Segundo os investigadores, a avaliação atribuída a Mendonça seria diferente do tratamento dado ao empresário Fábio Luís Lula da Silva, o Lulinha, filho do presidente Luiz Inácio Lula da Silva (PT) e alvo de três inquéritos da PF.
PF revela que PGR barrou ação contra ACM Neto no Master
A Procuradoria-Geral da República (PGR) se posicionou contra a adoção de medidas ostensivas que tinham como alvo o candidato ao governo da Bahia, ACM Neto (União Brasil), e o presidente nacional do União Brasil, Antônio Rueda, no âmbito das investigações relacionadas ao caso Master. As informações são do jornal O Globo.
De acordo com a publicação, a informação está presente em um relatório da Polícia Federal (PF), anexado a uma decisão do ministro do Supremo Tribunal Federal (STF), Alexandre de Moraes, que incluiu o ministro André Mendonça no inquérito das Fake News.
Segundo o documento, a operação não chegou a ser deflagrada e estaria “pendente” de decisão judicial de Mendonça. A PF cita o episódio como um dos elementos que, na avaliação dos investigadores, indicariam que o ministro estaria adotando critérios políticos para definir os alvos de suas decisões.
No caso de ACM Neto, o relatório aponta que a ausência de envolvimento do político nas apurações do caso Master teria impacto no cenário eleitoral baiano.
“Avalia-se, quanto a ACM Neto, que a não implicação nas apurações do caso Master — que, por coerência, deveria ocorrer — contribui para cenário eleitoral favorável ao campo político de direita no Governo do Estado da Bahia, onde aquele candidato lidera as pesquisas”, diz o documento.

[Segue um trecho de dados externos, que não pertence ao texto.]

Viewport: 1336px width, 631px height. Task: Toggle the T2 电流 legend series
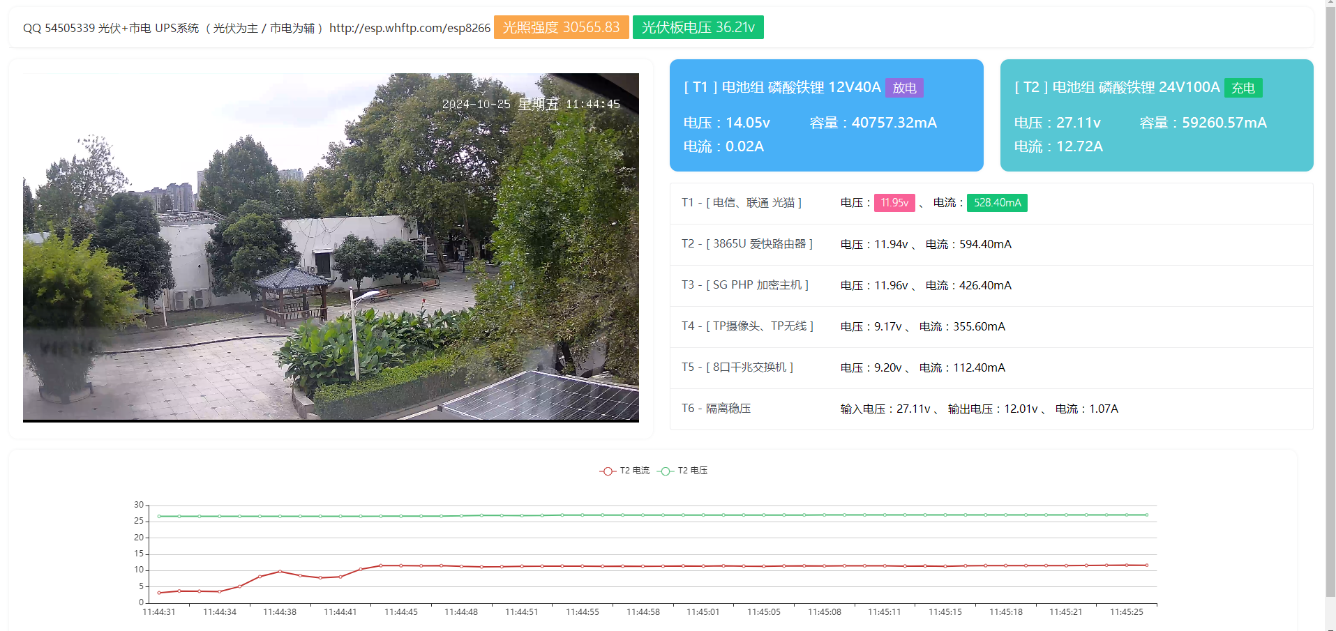[624, 471]
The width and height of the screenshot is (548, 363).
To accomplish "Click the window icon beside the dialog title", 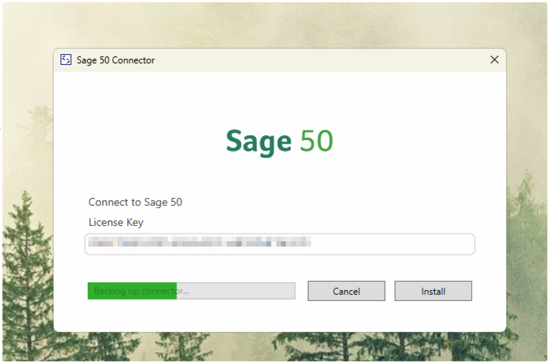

O relatório da PF serviu de base para a decisão de Moraes, que apontou a existência de “indícios fortes” de possíveis práticas de improbidade administrativa, abuso de autoridade e crime de responsabilidade atribuídas a Mendonça.
Na decisão, Moraes determinou ainda que toda a documentação fosse encaminhada ao presidente do STF, Edson Fachin, “para as providências que entender necessárias”. O magistrado ainda retirou o sigilo da decisão e dos documentos que integram o caso e determinou que a Procuradoria-Geral da República fosse comunicada sobre o conteúdo.
Relatório aponta critérios distintos entre ACM Neto e Lulinha
Os relatórios de inteligência da PF também apontam que o ministro do STF, André Mendonça, teria adotado critérios diferentes na análise de casos envolvendo grupos políticos distintos.
Entre os episódios citados pelos investigadores está a situação do ex-prefeito de Salvador e candidato ao Governo da Bahia, ACM Neto (União Brasil), e o ao empresário Fábio Luís Lula da Silva, o Lulinha, filho do presidente Luiz Inácio Lula da Silva (PT).
No relatório, a Polícia Federal aponta semelhanças nos casos de ACM Neto e Lulinha. Os investigadores levantaram a possibilidade de terem sido utilizados critérios diferentes de análise conforme o grupo político envolvido. A PF menciona a possível adoção de “standards probatórios distintos”, ou seja, exigências diferentes para avaliar as provas em situações consideradas semelhantes.
Relação de ACM Neto com o Banco Master
O nome de ACM Neto também aparece em documentos relacionados ao caso Master. Em uma conversa por WhatsApp registrada em maio de 2024, o então dono do banco, Daniel Vorcaro, afirmou ao empresário Fábio Faria que havia recebido ACM Neto em sua casa.
Além disso, dados do Conselho de Controle de Atividades Financeiras (Coaf) apontaram que a A&M Consultoria Ltda., empresa ligada a ACM Neto e à esposa dele, recebeu R$ 3,6 milhões do Banco Master e da Reag entre março de 2023 e maio de 2024.
Segundo o Coaf, a empresa movimentou valores considerados expressivos em relação à capacidade financeira declarada.
ACM Neto afirmou anteriormente que os pagamentos eram referentes a serviços de consultoria, principalmente relacionados à análise da agenda político-econômica nacional. O político também negou qualquer irregularidade e declarou que não havia, à época do contrato, fatos que desabonassem o Banco Master ou a Reag.